- [Goal] Count the lines in the records below that contain the string "Task", matching case exactly, and reply with only the number.

- [Dataset entries]
══════════
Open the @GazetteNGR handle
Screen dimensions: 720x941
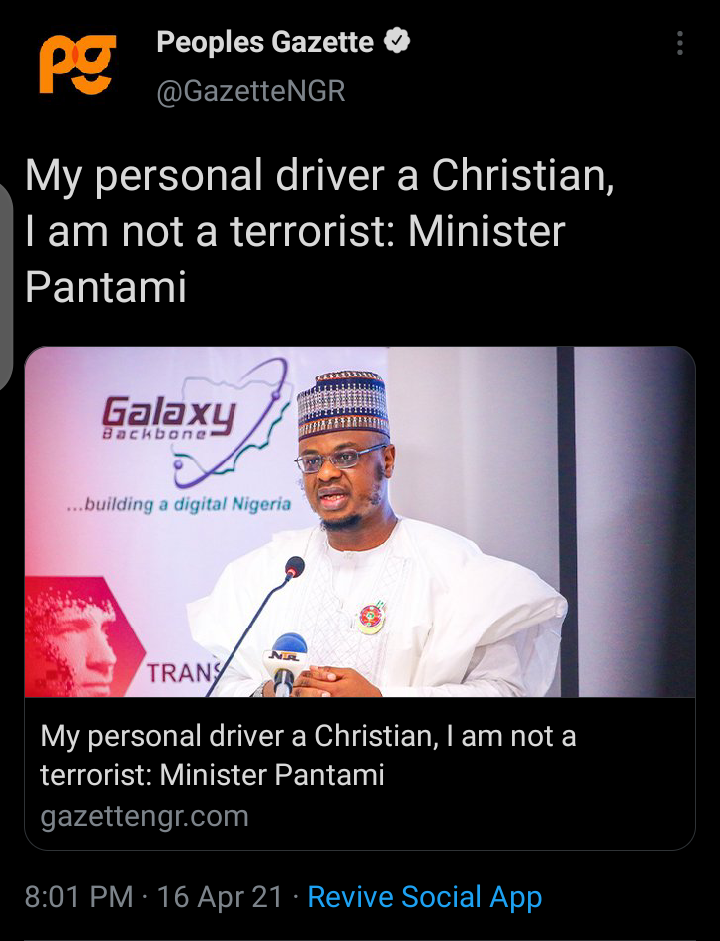point(251,91)
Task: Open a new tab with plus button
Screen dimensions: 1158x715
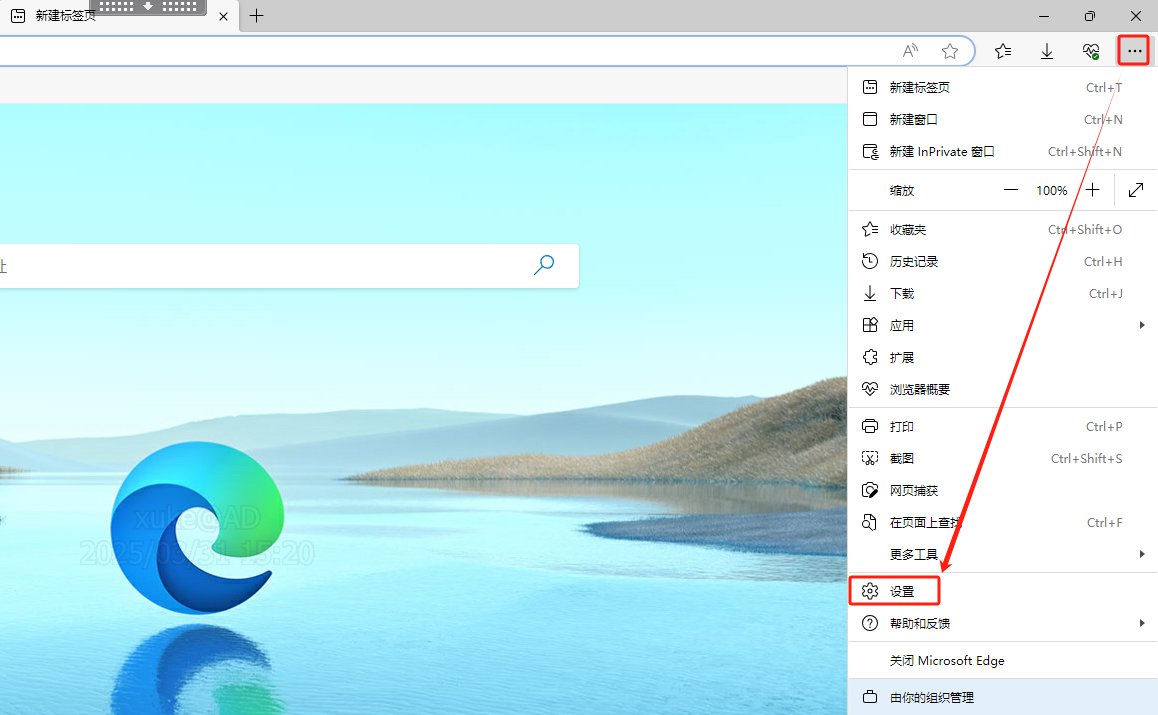Action: pos(257,16)
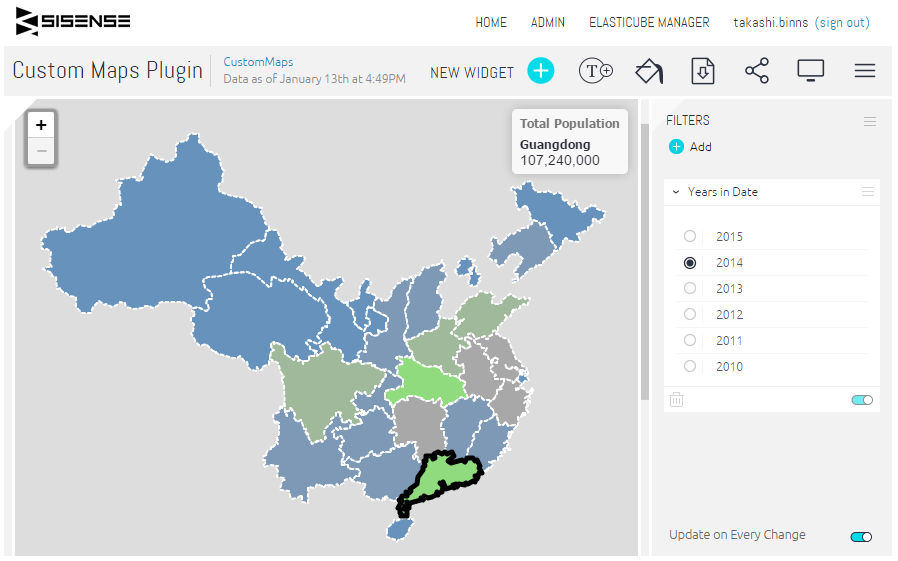Add a text widget with T+ icon
Screen dimensions: 898x561
tap(596, 71)
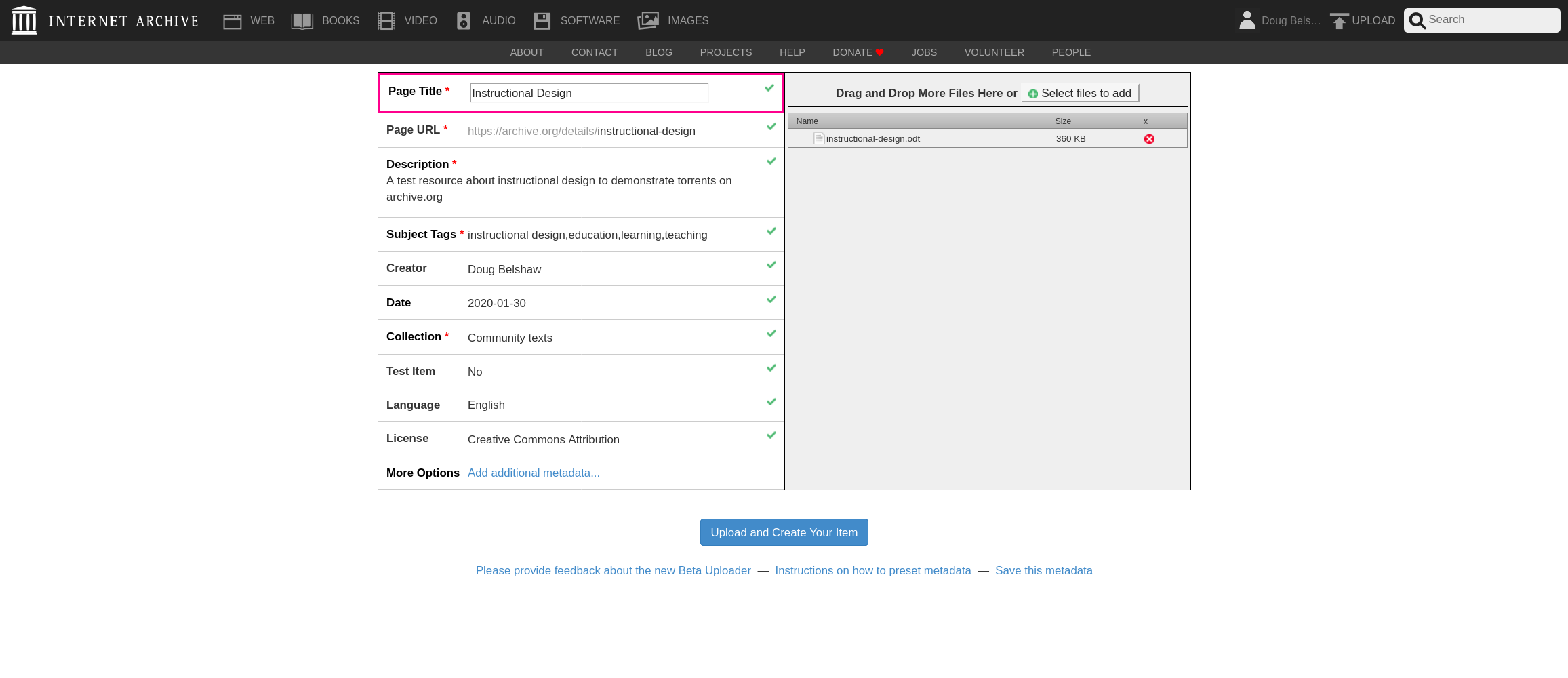Screen dimensions: 1568x678
Task: Remove instructional-design.odt with the red X
Action: click(1149, 139)
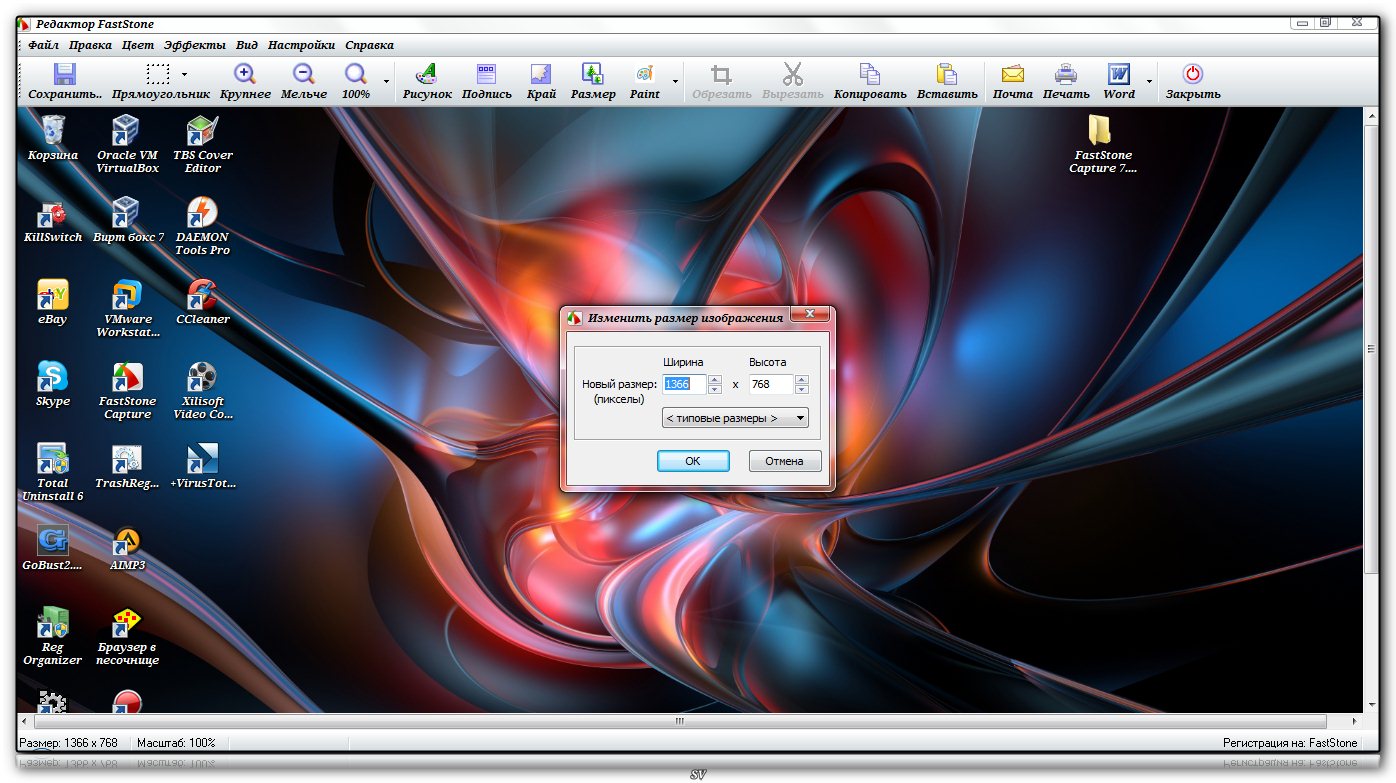Increase Высота with the up spinner arrow
Image resolution: width=1396 pixels, height=783 pixels.
[x=802, y=379]
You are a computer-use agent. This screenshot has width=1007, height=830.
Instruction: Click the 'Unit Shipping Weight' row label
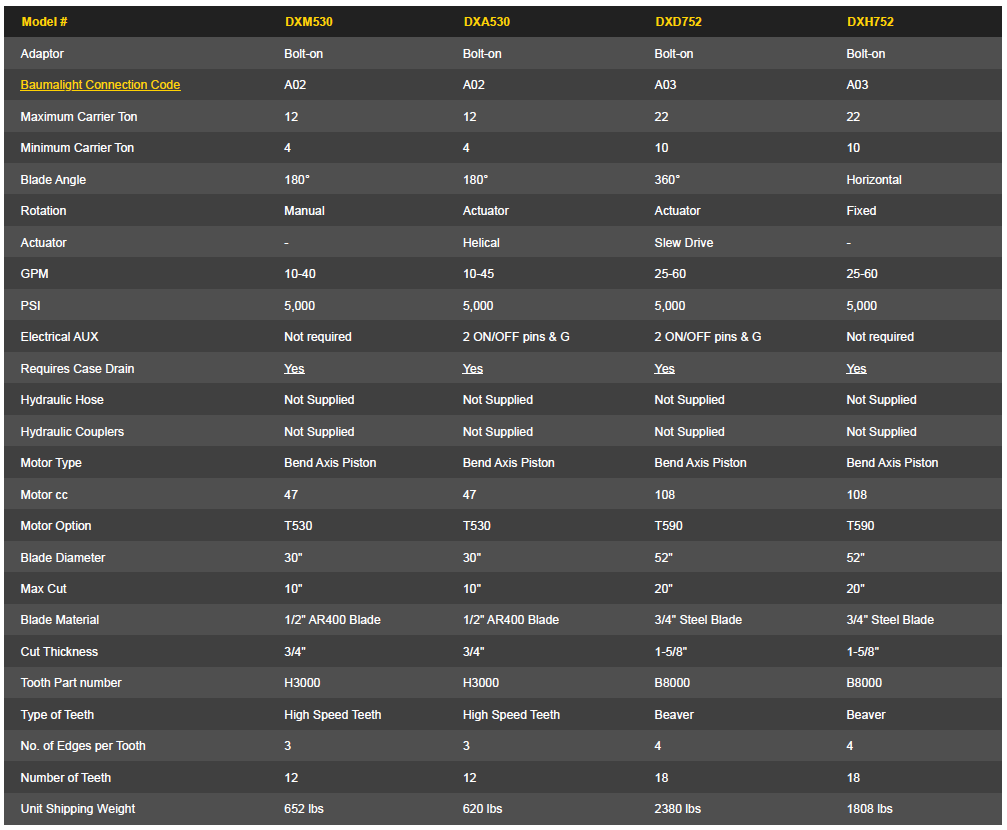(78, 809)
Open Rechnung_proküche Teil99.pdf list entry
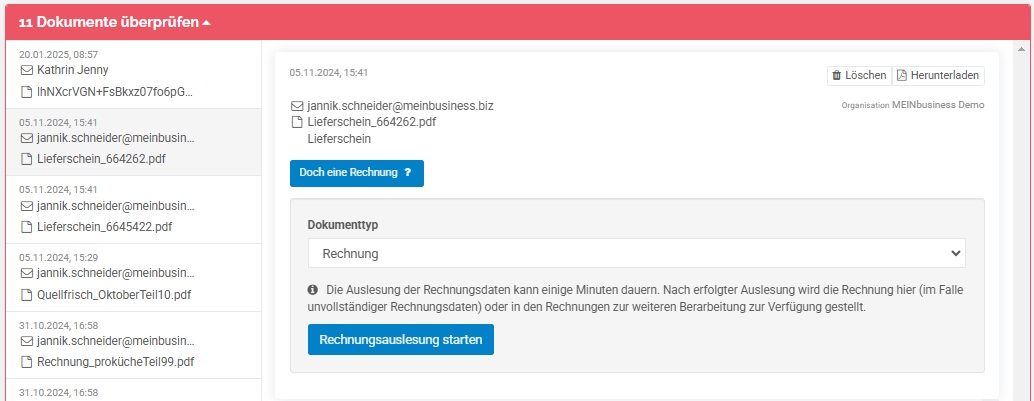The image size is (1034, 401). (x=133, y=346)
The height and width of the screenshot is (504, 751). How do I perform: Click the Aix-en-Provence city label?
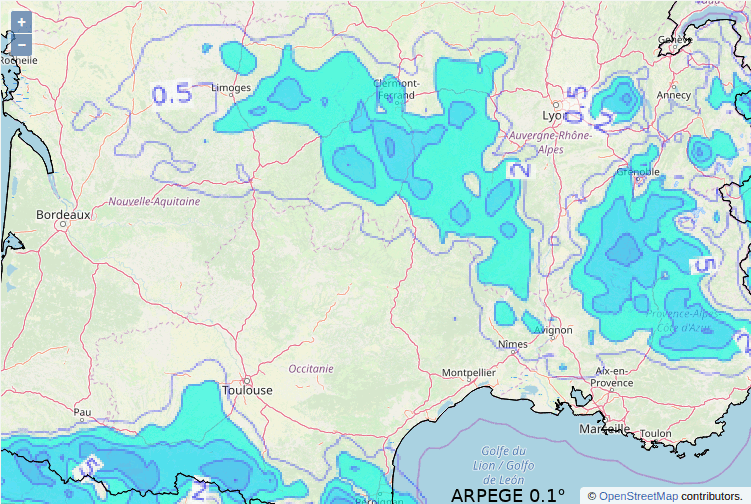(x=611, y=376)
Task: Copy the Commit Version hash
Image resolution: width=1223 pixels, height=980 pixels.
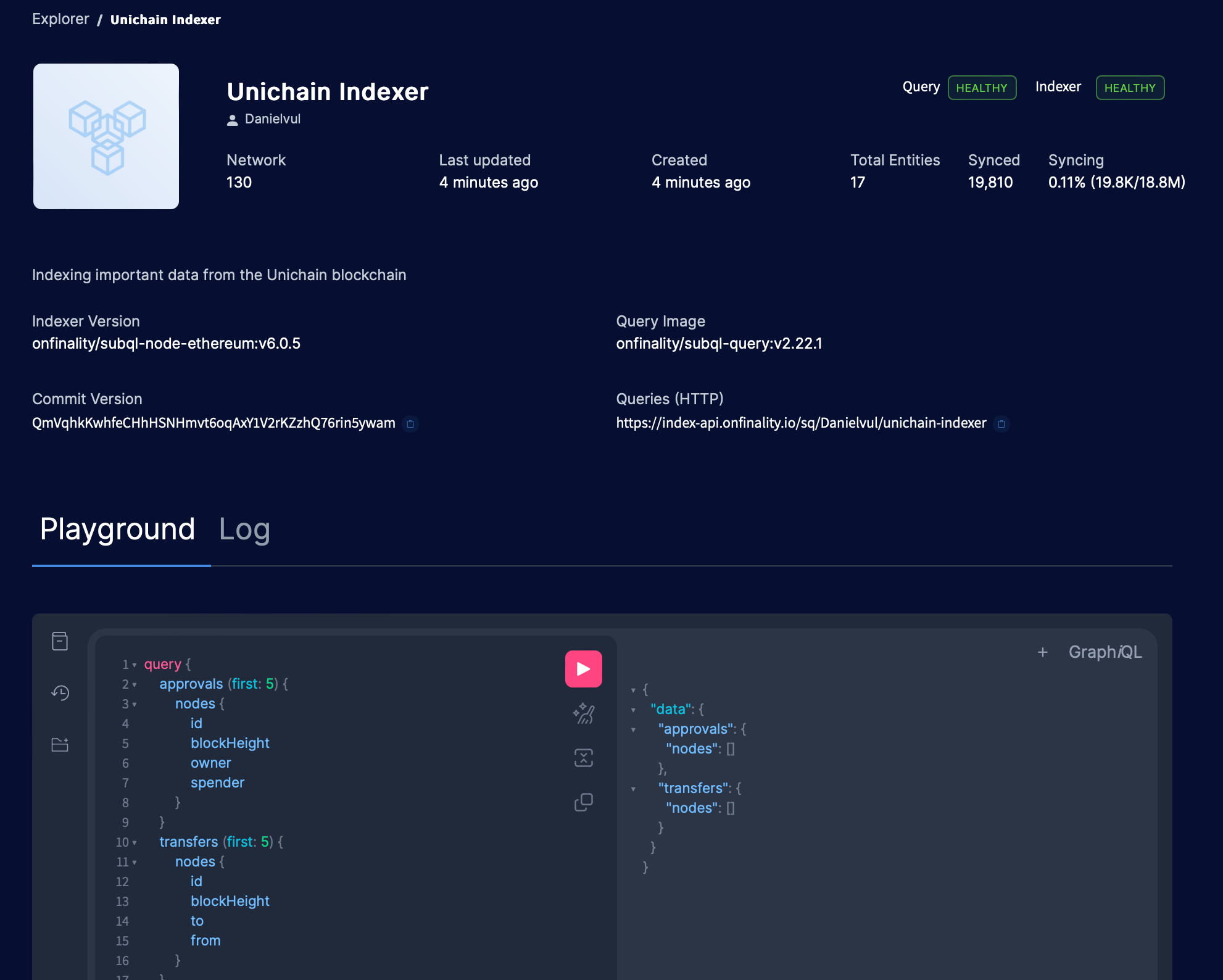Action: tap(410, 424)
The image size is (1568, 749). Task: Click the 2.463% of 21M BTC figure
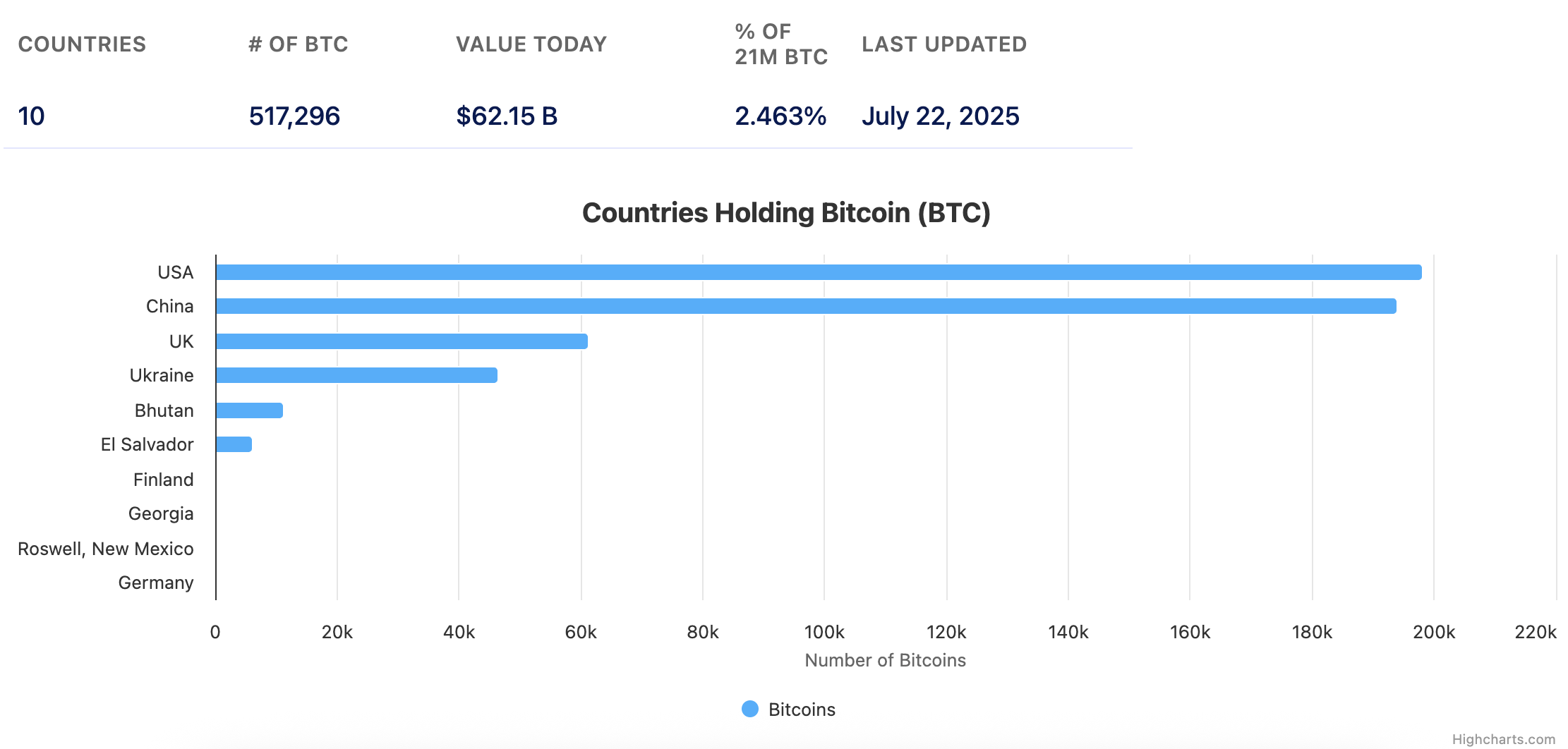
══════════
- [Final result] 4